We travelled through the night to board an early morning ferry , and it seemed as if we were on the coach for hours. To my surprise most of my class mates were fast asleep by Birmingham. I on the other hand was as high as I kite and buzzing to see France. We stopped at a service station and a quiet call went up for anyone who wanted to use the bathroom. I got off and wandered around a bookshop, and decided to buy a book to read. It wasn’t a carefully chosen purchase, rather a quick grab before we had to embark on our journey southwards. When I was seated I started to read.
It was a story about a group of friends, who despite their differences sometimes they got on well, and other times they let each other down. The main character tried hard to be liked and accepted, but sadly his friends would often let him down and even turn on him. The main character desired that his friends should be winners, and he would always encourage them in every way he knew how, but they always ended up losing together. Nevertheless, they would pick themselves up and start again.
This book made me laugh out loud at times, and it made me cry. I fell in love with the characters and the relationships that were playing out. One character was very outspoken and made many enemies as she was not very tactful; another character was rather dishevelled but he was very wise, and the group accepted him just as he was. This book was about working together, coping with failure, building self belief and believing in others. It was about acceptance and perseverance, determination and love.
For the next few years that book shaped who I was. The main character became my hero. While my friends had the Osmonds and Bay City Rollers on their bedroom wall, the main character on that little paperback book was plastered all over mine. In him it felt like I had found a soul mate and soon I purchased more books about these people and read them all.
What was this book? Well I believe it was called “Good Ol Charlie Brown”; and it was the first of many books by Charles Shultz that I was to purchase. I did go on to collect everyone, and every book that was written concerning the Peanuts characters for many years following.

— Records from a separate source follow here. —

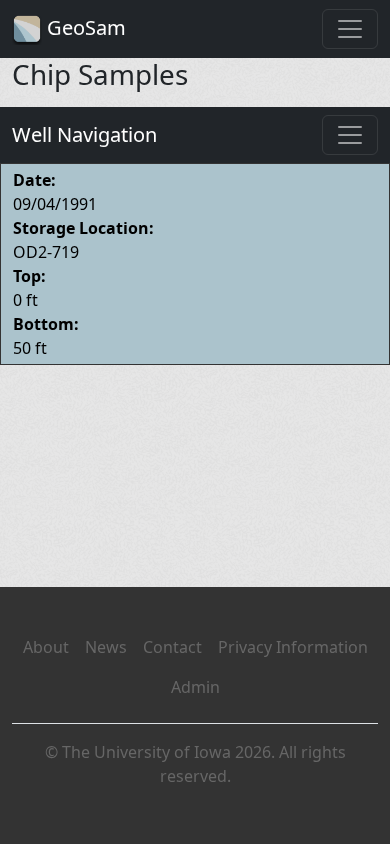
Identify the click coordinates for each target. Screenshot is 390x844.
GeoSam (84, 27)
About (46, 647)
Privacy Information (293, 647)
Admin (195, 687)
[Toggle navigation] (350, 29)
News (106, 647)
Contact (172, 647)
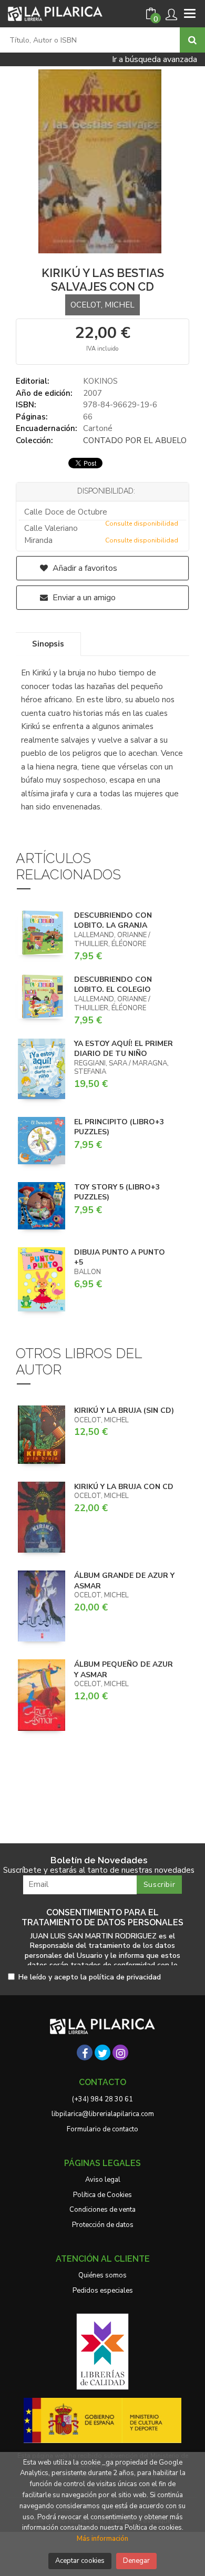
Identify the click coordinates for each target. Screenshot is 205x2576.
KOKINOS (100, 381)
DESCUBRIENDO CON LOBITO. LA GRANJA (113, 920)
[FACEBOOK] (85, 2052)
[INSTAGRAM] (120, 2052)
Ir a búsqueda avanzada (154, 59)
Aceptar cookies (80, 2560)
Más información (102, 2538)
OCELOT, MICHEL (102, 305)
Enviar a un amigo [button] (83, 597)
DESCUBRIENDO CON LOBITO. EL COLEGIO (113, 984)
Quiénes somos (102, 2275)
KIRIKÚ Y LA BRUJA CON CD (123, 1487)
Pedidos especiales (103, 2290)
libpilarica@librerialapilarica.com (103, 2114)
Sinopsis (48, 644)
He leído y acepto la (89, 1977)
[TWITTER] (102, 2052)
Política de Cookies (102, 2195)
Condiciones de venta (102, 2209)
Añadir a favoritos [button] (83, 568)
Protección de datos (103, 2225)
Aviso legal (102, 2179)
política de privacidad (125, 1977)
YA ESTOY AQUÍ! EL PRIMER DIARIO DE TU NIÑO (123, 1049)
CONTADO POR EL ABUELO (135, 440)
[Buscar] (192, 40)
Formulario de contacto (102, 2129)
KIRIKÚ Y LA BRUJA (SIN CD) (124, 1410)
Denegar (136, 2560)
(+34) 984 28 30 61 (102, 2099)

The gospel of Peanuts, and the Parables of peanuts were really helpful to me in my developing theological understanding, for the writer started where I was at and used what I loved to illustrate major lessons I needed to learn about Gods love for me.
In one of the first Peanut strips Shultz shows Charlie Brown walking by two other characters, Shermy and Patty. They respond when they see him coming: “Well here comes ol Charlie Brown”; as he gets close they each call out “Good Ol Charlie Brown, yes sir”, and as he disappears out of sight they say; “How I hate him”. At times I feel quite unsure how people see me, and what lasting impression I make, but the encounter with God is that He really loves me regardless. Thanks Charles Shultz that you taught me that lesson so very often.
Thank You Father, you love and accept me just as I am, and despite what other people may say behind my back you affirm me right now as your precious and beloved child.
Jesus – during this Lenten season – remind me again that lessons about your grace can be found in the most surprising places, May I always be open to discover you.
Lord hear us – Lord graciously hear us!